4 years of your life are spent finishing something that perhaps wasn’t for you to begin with. Maybe reading and studying most of your time was not your idea of life. Maybe you still haven’t figured it out even after advisors, friends and teachers have given you a wealth of ideas as to how to continue with life. Now that you’re finished with college, what the hell are you going to do? Travel after graduation isn’t novel, and there’s reason for that.
Travel After Graduation
If you’re celebrating finishing your studies, and if you had dreaded weekdays for the past 4 or so years, and if that’s the reason you have decided to travel, then you will probably only travel for a short amount of time. You’ll treat it like a reward. You’ll probably drink a lot.
There are other reasons why you might have decided to hit the road. If we’d get along, it’s probably because neither of us were attracted by the idea of monotony. Unfortunately, the way of the world makes it too easy to see the future. You can see yourself in 5 years. It’s even a tactic in “life planning” that you make the effort to envision your life in 5 years’ time. Maybe it makes you feel pathetic–it did me.

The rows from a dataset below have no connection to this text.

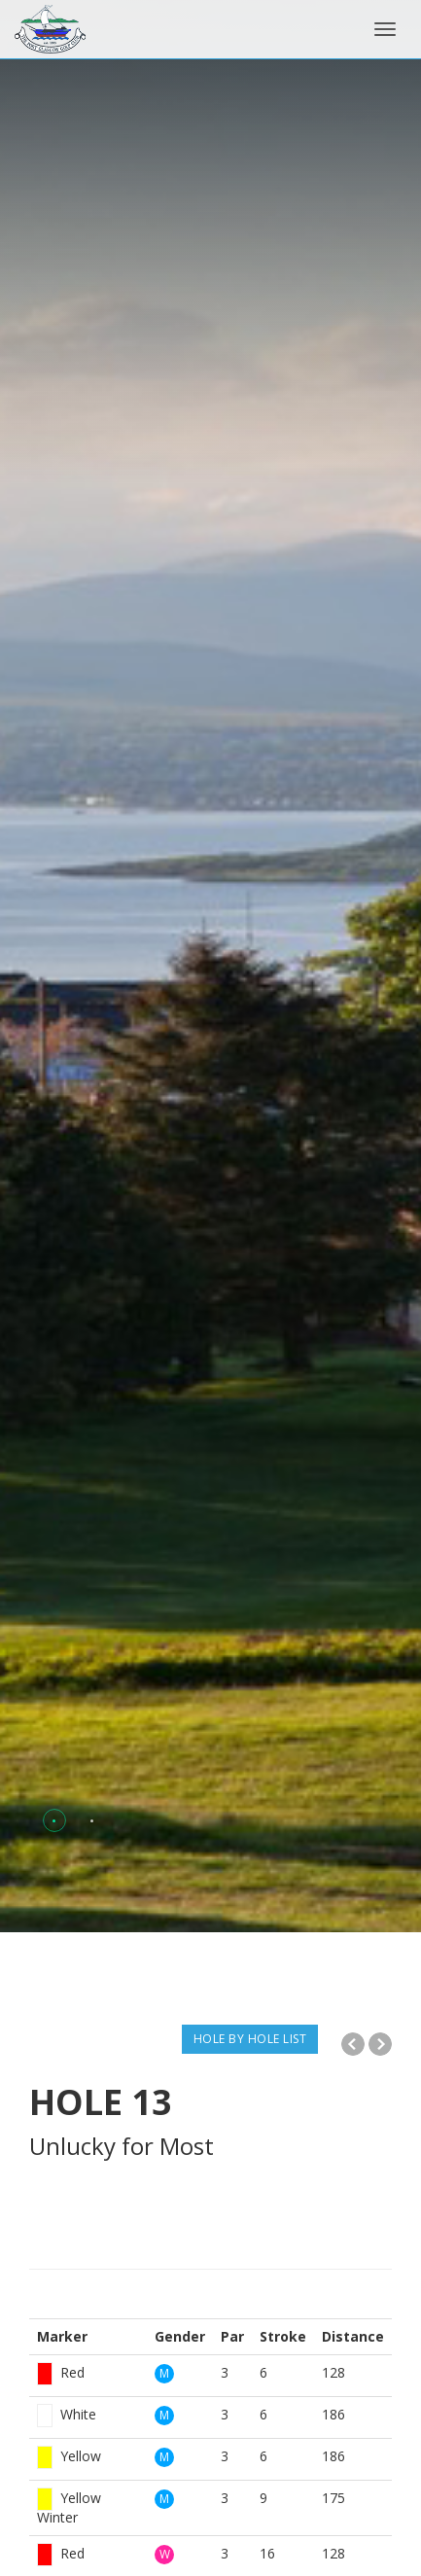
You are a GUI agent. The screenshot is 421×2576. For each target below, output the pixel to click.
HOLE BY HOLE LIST (250, 2038)
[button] (54, 1820)
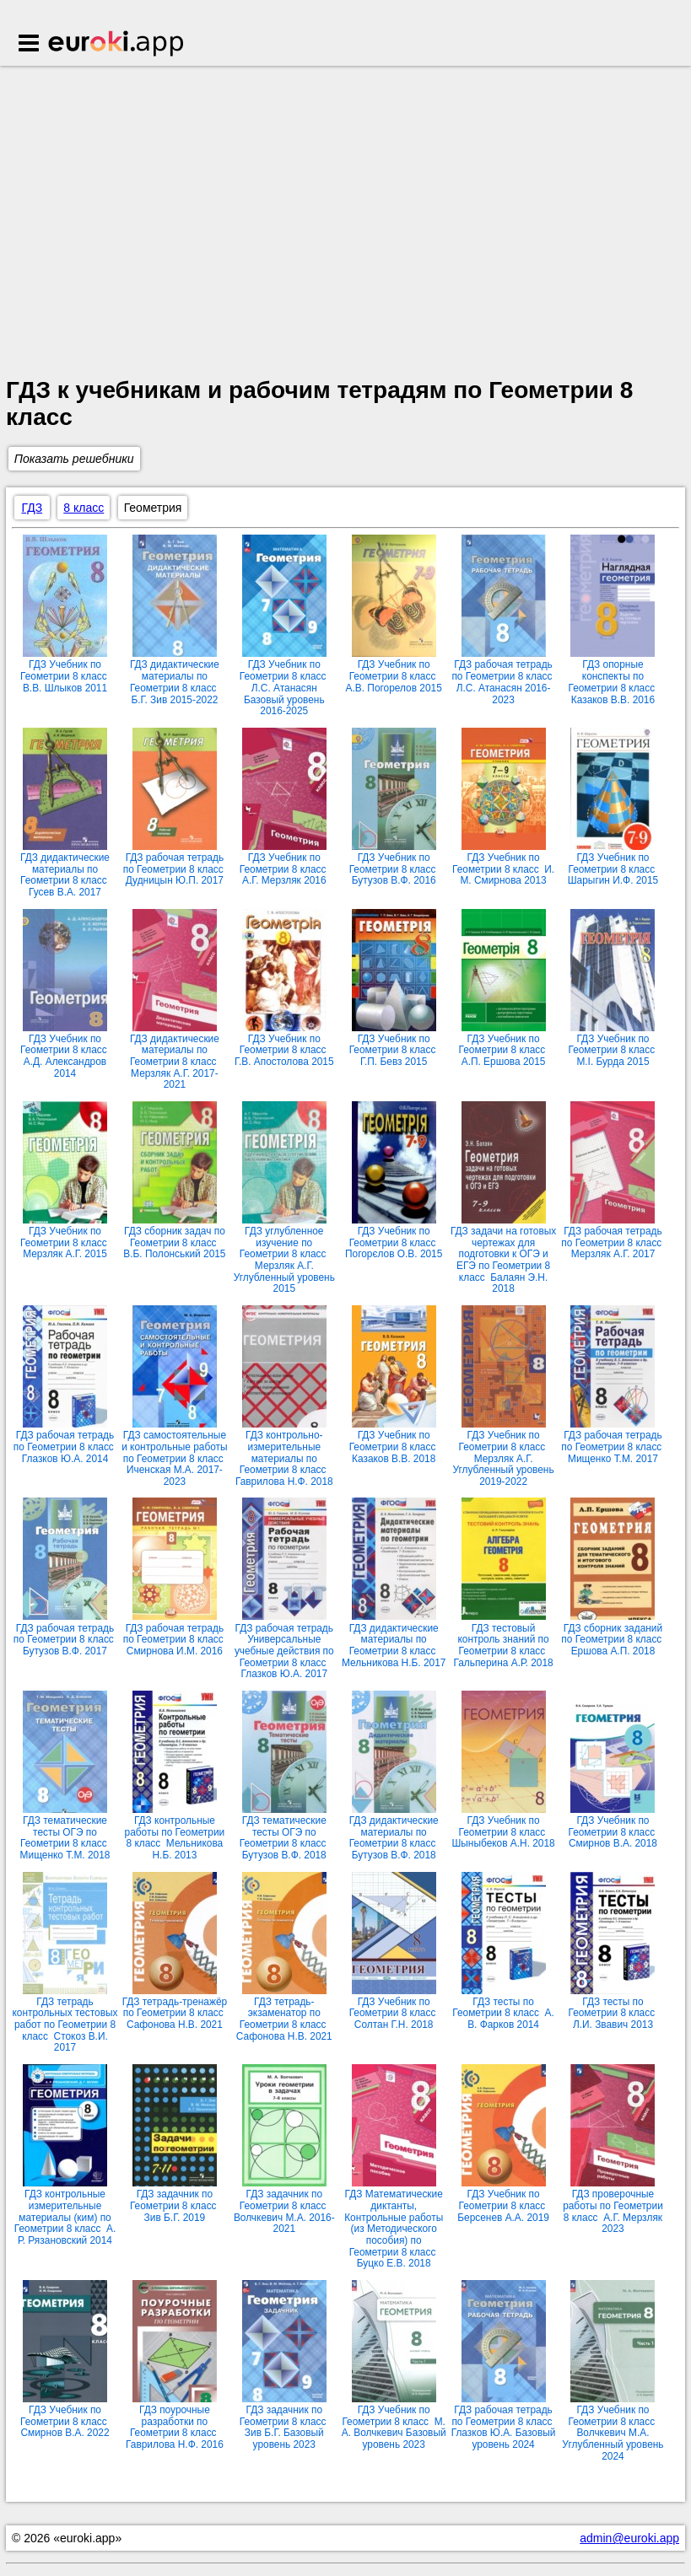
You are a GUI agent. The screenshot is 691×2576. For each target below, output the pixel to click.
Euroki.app (117, 45)
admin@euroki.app (629, 2538)
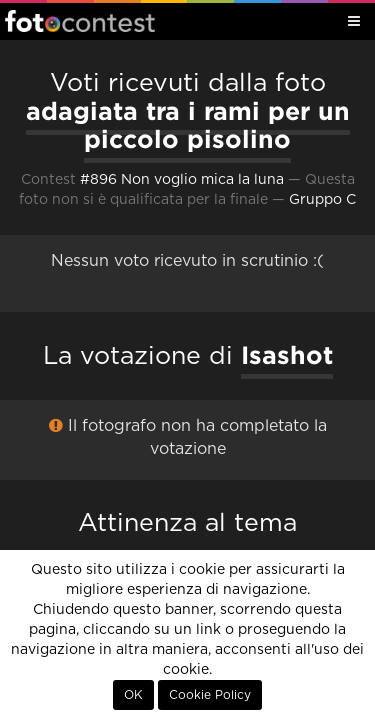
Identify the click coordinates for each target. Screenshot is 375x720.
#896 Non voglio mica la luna (182, 180)
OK (133, 695)
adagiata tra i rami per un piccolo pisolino (188, 125)
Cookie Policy (210, 695)
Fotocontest (80, 21)
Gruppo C (322, 200)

Feeling Disenfranchised after School
This depends somewhat on what it was that you studied. But maybe not. I studied the way the international community functions–economics, politics, geography, war and business. Studying these things is a great way to either inspire you to join a sub-level rat race of NGOs, or it might inspire you to accept defeat and join the ranks of urban dwellers trying to make ends meet. In my case, it inspired me to search out something different, and to use travel as a way to learn more, to better my understanding of the depressive state of the world such that I could find something more beautiful in it all. I was sick of the conventional learning mechanisms, and I was sick of the world I felt stuck in. Hitting the road by thumb was a sure way to shake things up.
The Usefulness of a Degree on the Road
Again, this depends on what you studied. Sometimes I wish I’d studied something more practical and concrete, like architecture or engineering. But then, having studied what I studied probably has a great deal to do with my present circumstances, which I wouldn’t trade for the life of me. It’s ironic. It’s a catch 22, you might say; a degree that might be more useful on the road than my liberal arts BA would mean that my past would be altered, and it would be unlikely that I’d even be on the road. A liberal arts degree is useless for anything more than silencing the ones who claim you’re nothing and lost, because their eyes see authority in titles.
Finish University and Go
All that being said, if you find yourself reading this, perhaps it’s a trigger that I did not need, but that you do. Traveling after years of study is a good idea. If for nothing else than to get away from what are soon to be your obligations. But more than that, the road can bring a new kind of learning–one in which you have no say in the matter of acquisition. You will learn. And it’s a street education, if you allow it to be. It’s different from the books in a precious way. Someone who is interested in knowledge should want to have knowledge from both worlds. So leave the books and be happy that you finished–which, despite my tone, you should–and introduce yourself to the real world that you’ve read so much about.